[Work to complete] An exact repetition of the data below, without images, is the expected answer.

Collected data entries
*** Begin section ***
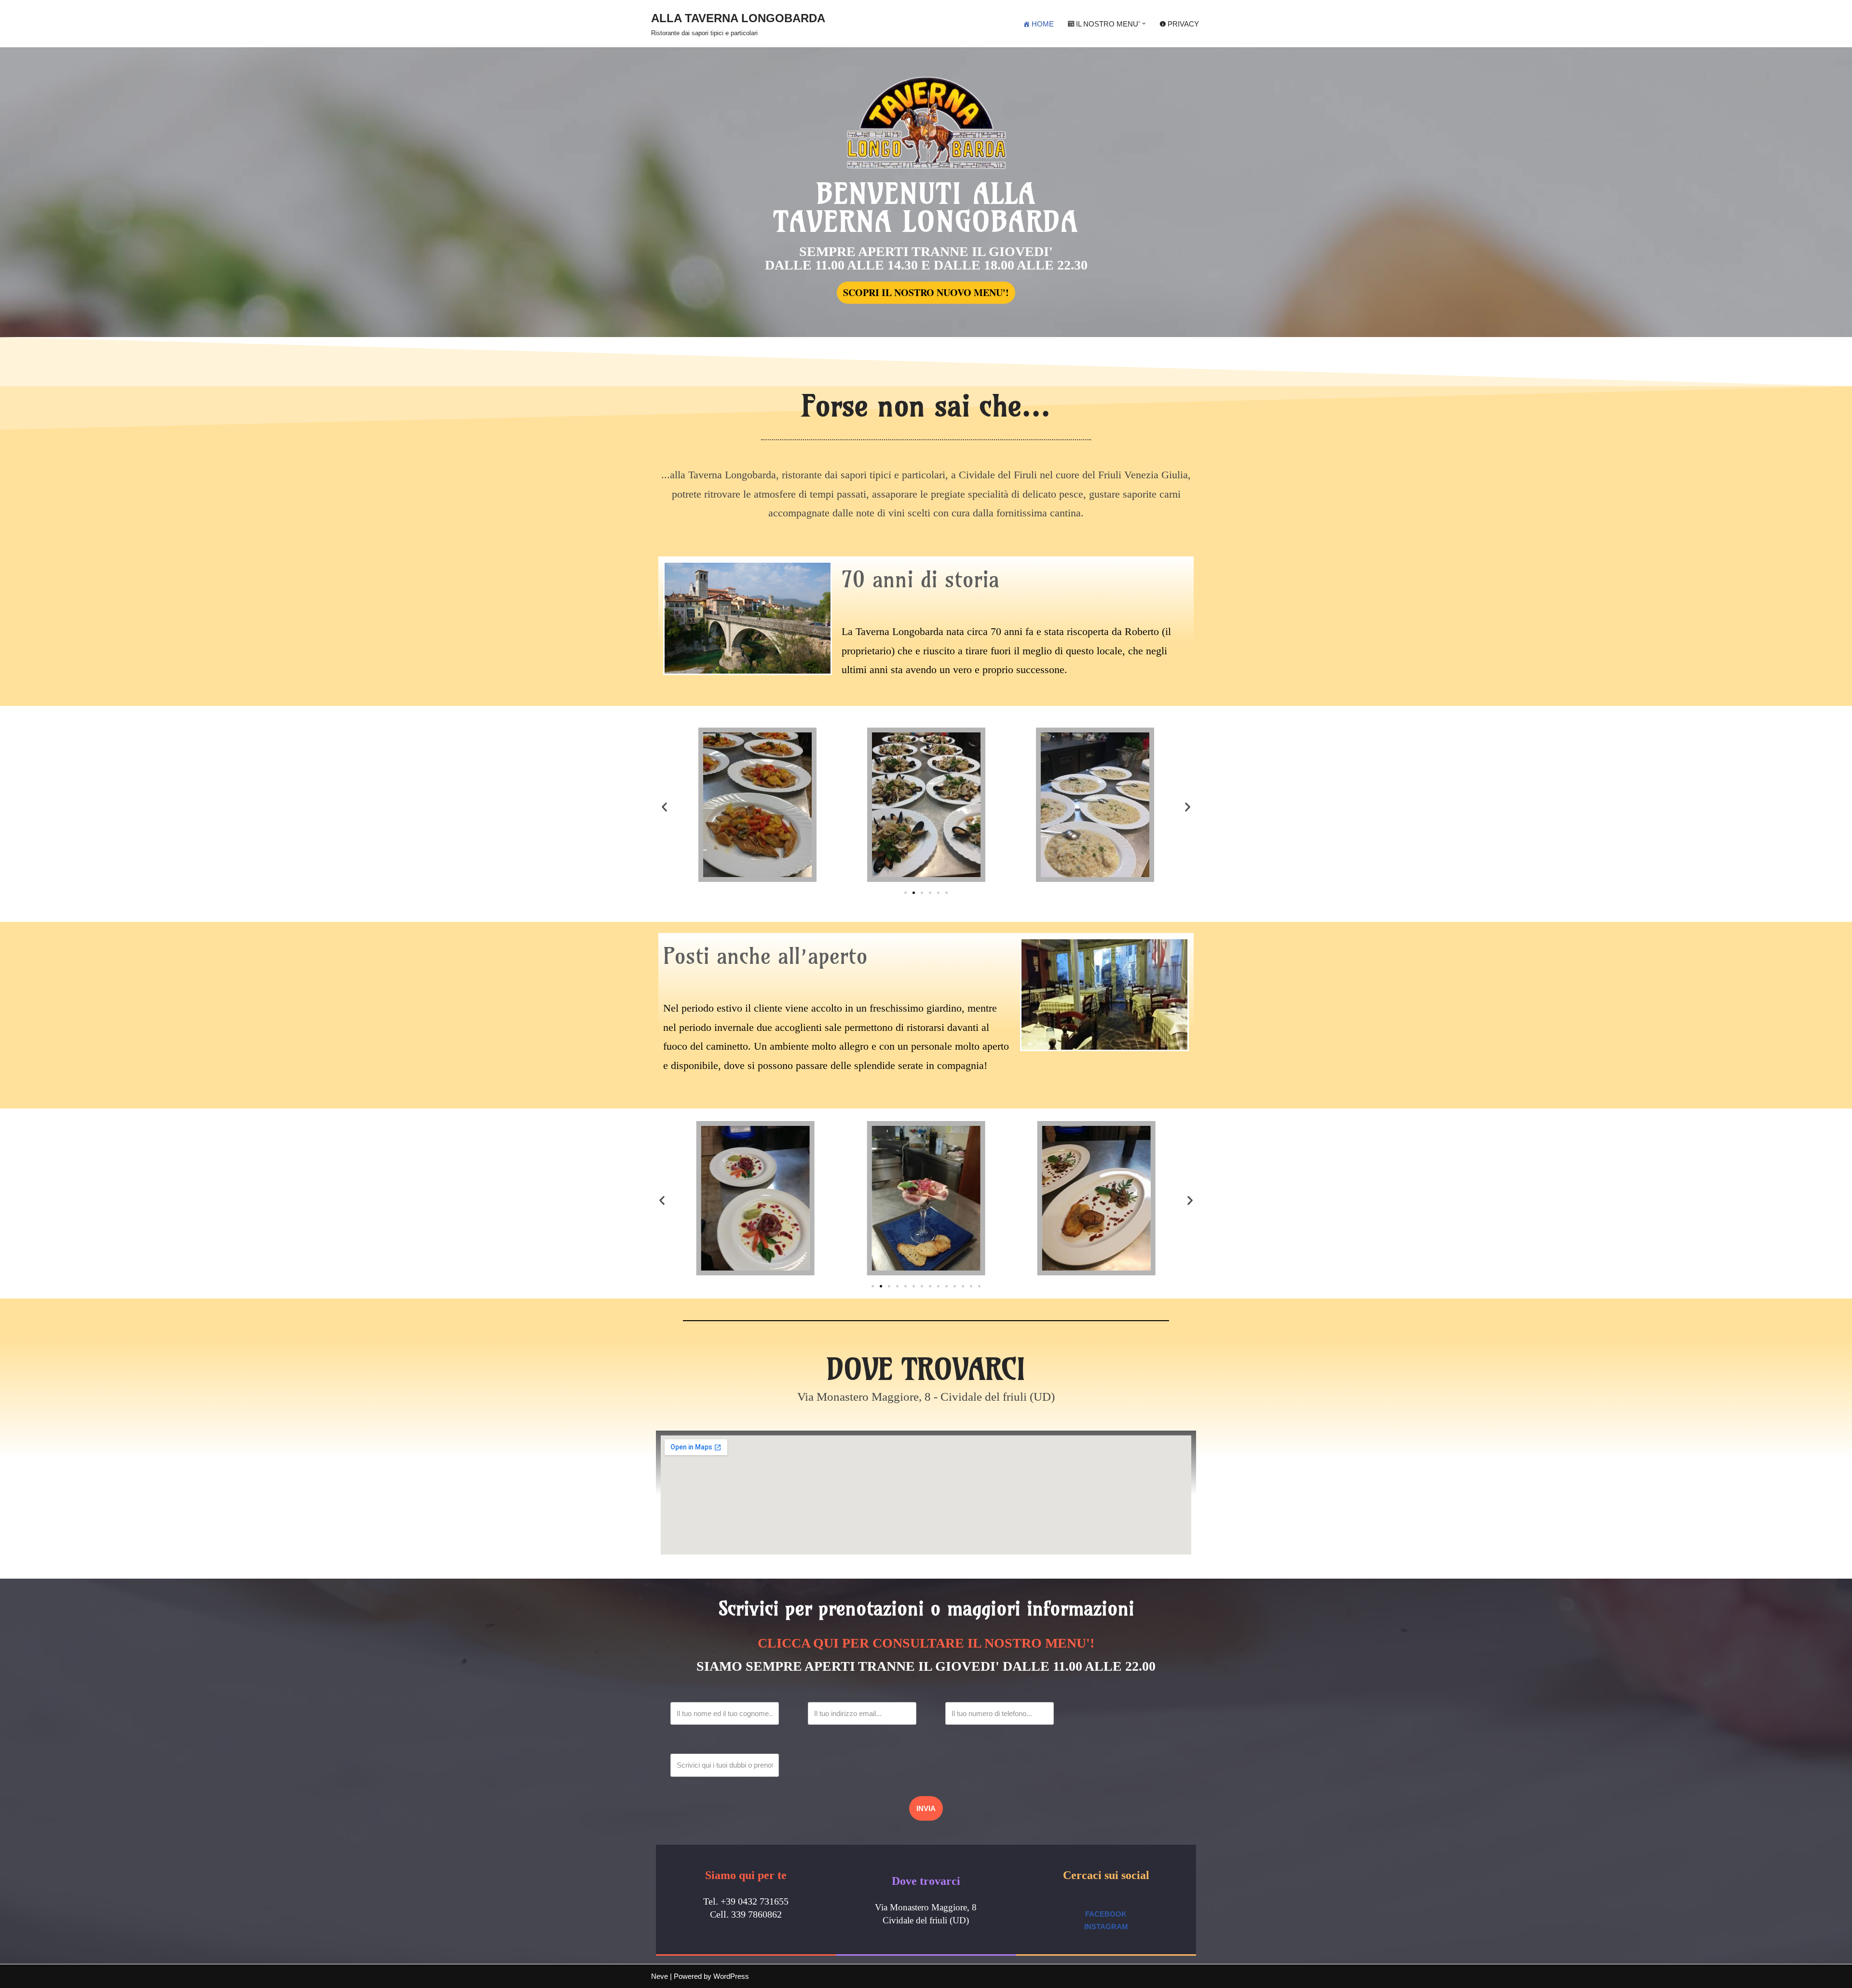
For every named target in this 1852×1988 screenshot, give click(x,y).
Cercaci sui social (1106, 1875)
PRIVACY (1183, 24)
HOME (1043, 24)
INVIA (926, 1808)
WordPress (731, 1976)
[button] (1144, 24)
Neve (659, 1976)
*** End section ***
[Exercise output]
For every named target in this 1852×1988 screenshot, give click(x,y).
Cercaci sui social (1106, 1875)
PRIVACY (1183, 24)
HOME (1043, 24)
INVIA (926, 1808)
WordPress (731, 1976)
[button] (1144, 24)
Neve (659, 1976)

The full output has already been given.